Lay out as a numbered list every line of the listing from the line with "Start debugging with the green bug icon" through the end of the listing, including both ends. Skip blank lines and omit the pictures.

╭─ DATA SHOWN

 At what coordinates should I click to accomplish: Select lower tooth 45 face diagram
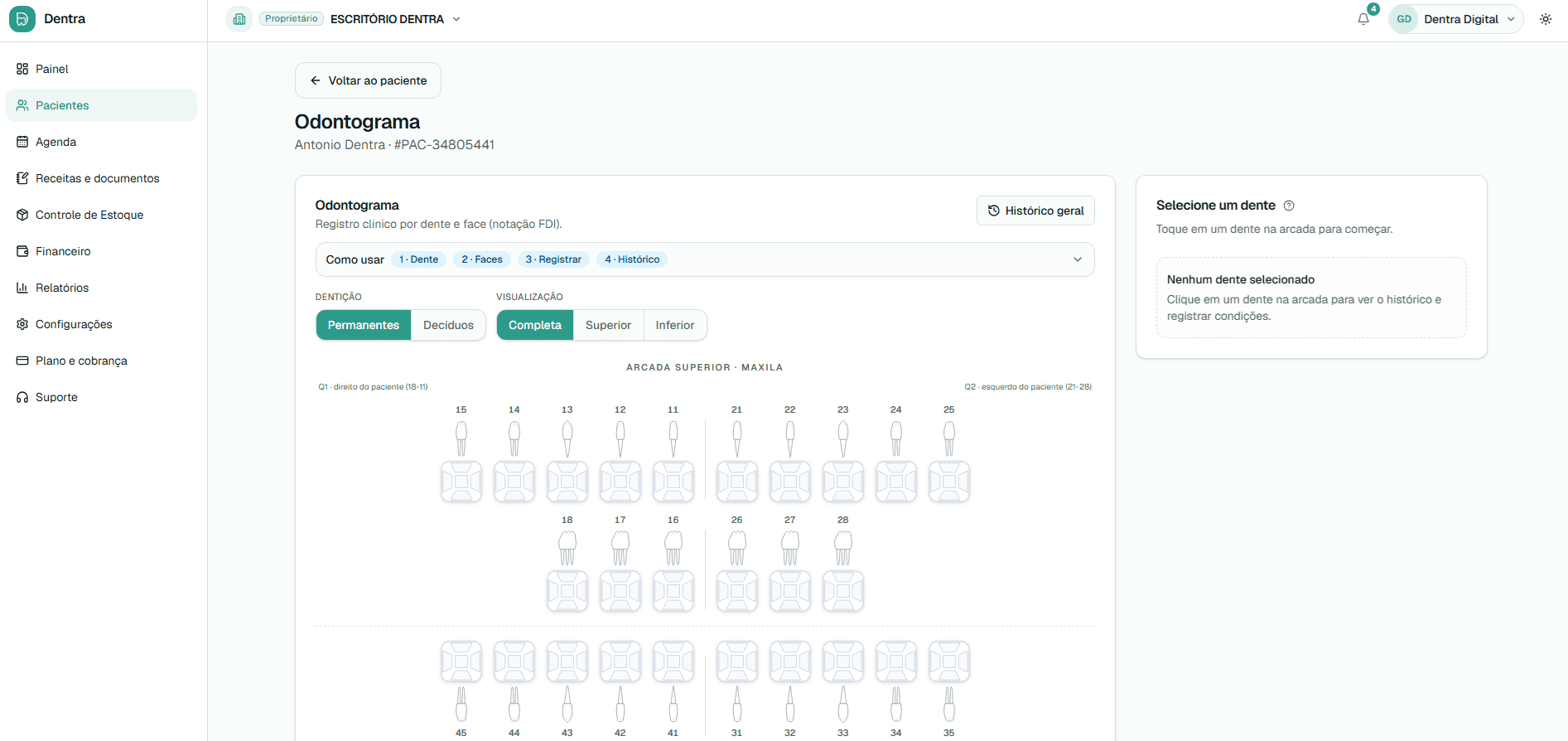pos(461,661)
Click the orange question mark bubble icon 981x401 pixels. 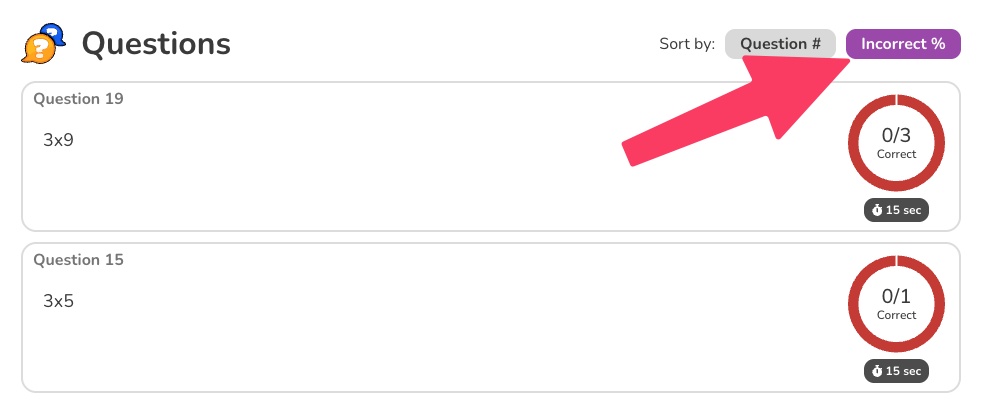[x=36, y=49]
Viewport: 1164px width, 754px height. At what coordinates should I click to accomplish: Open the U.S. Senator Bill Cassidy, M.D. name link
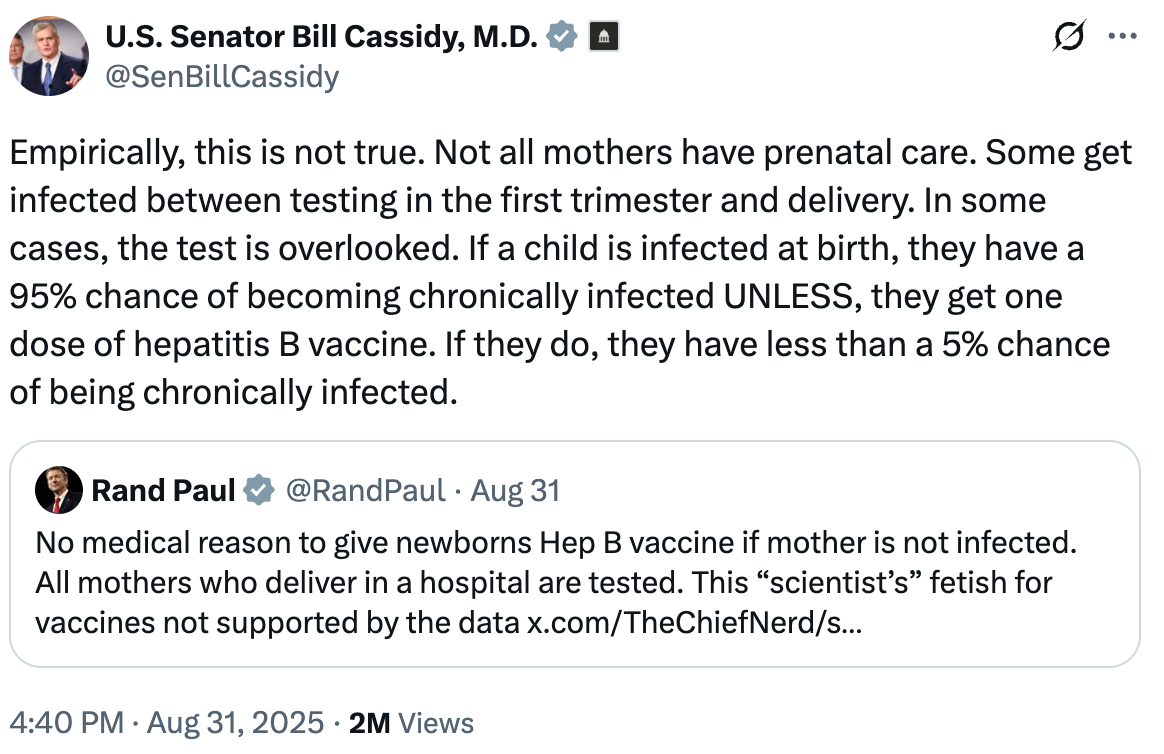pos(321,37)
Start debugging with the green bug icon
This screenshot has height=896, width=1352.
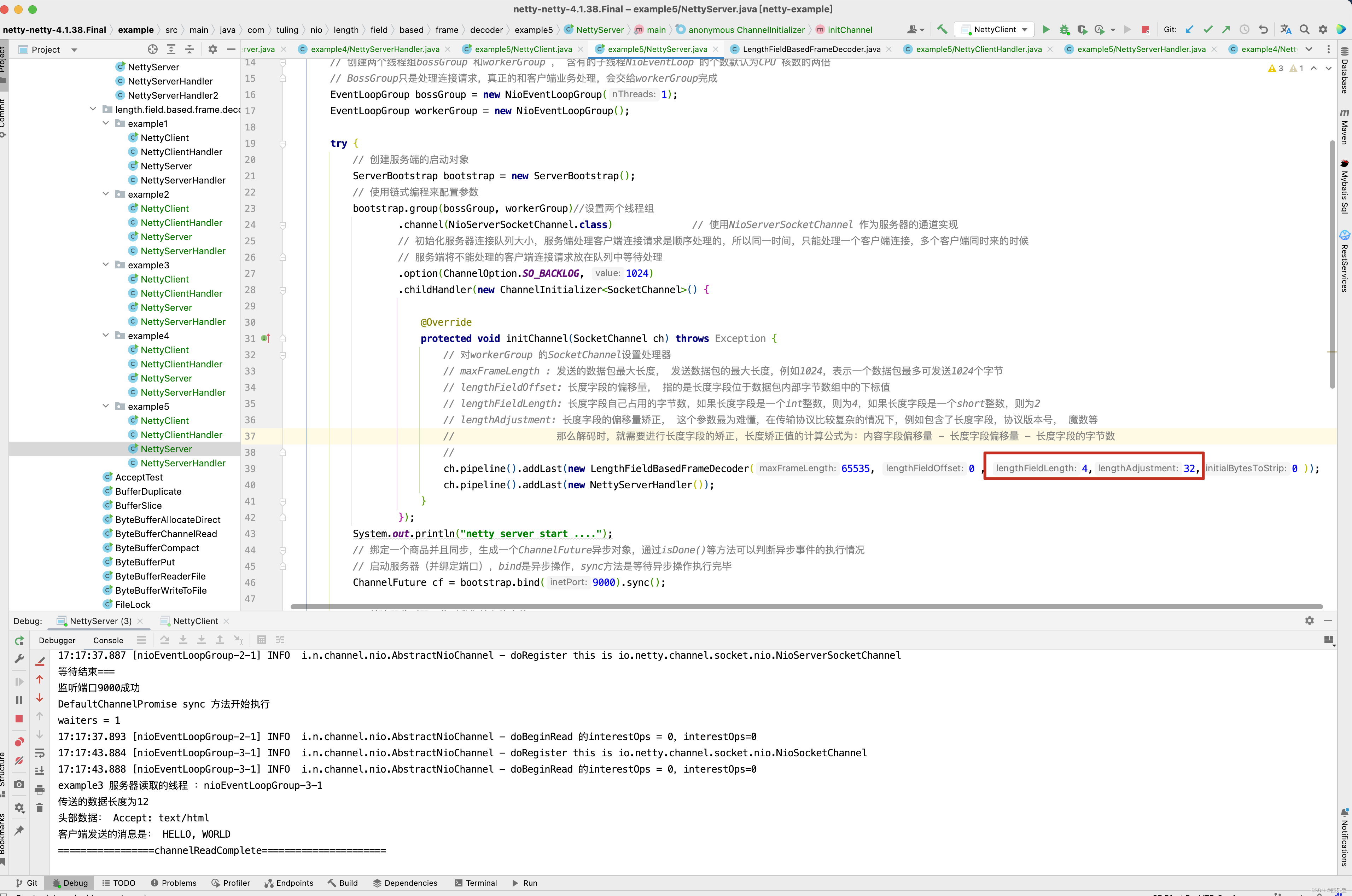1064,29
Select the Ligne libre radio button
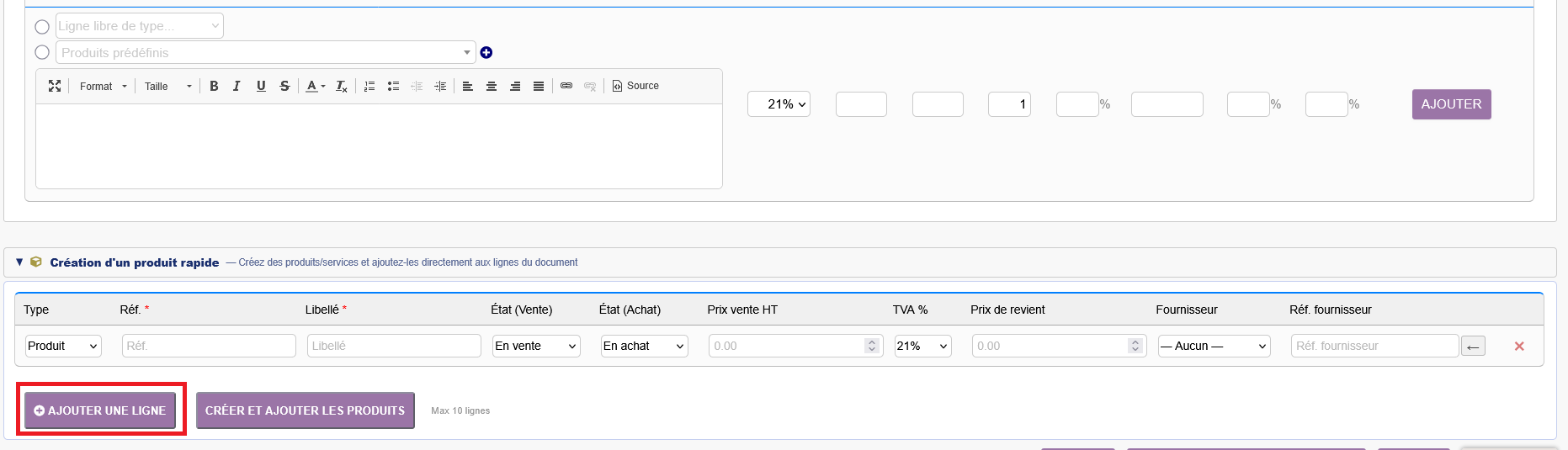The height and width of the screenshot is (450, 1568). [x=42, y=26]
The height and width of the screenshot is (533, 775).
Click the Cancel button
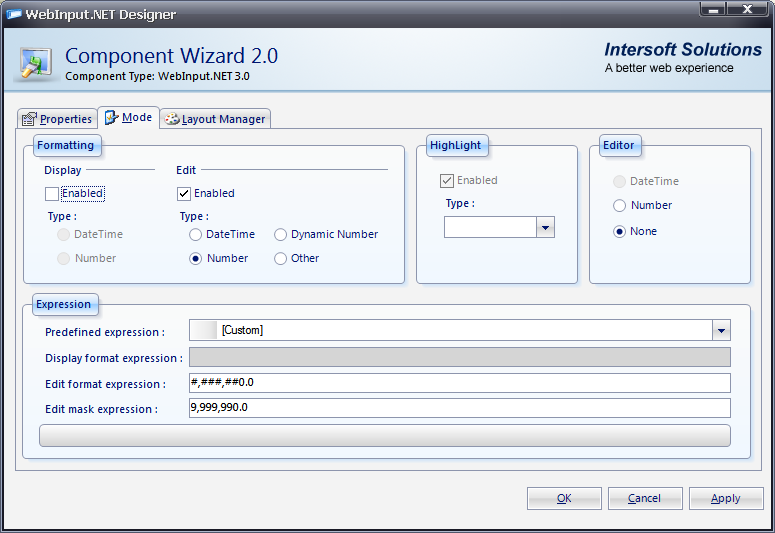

╰─

*TASK SOLUTION*.
1. Start debugging with the green bug icon
2. This screenshot has height=896, width=1352.
3. 1064,29
4. Select the Ligne libre radio button
5. The height and width of the screenshot is (450, 1568). [x=42, y=26]
6. The height and width of the screenshot is (533, 775).
7. Click the Cancel button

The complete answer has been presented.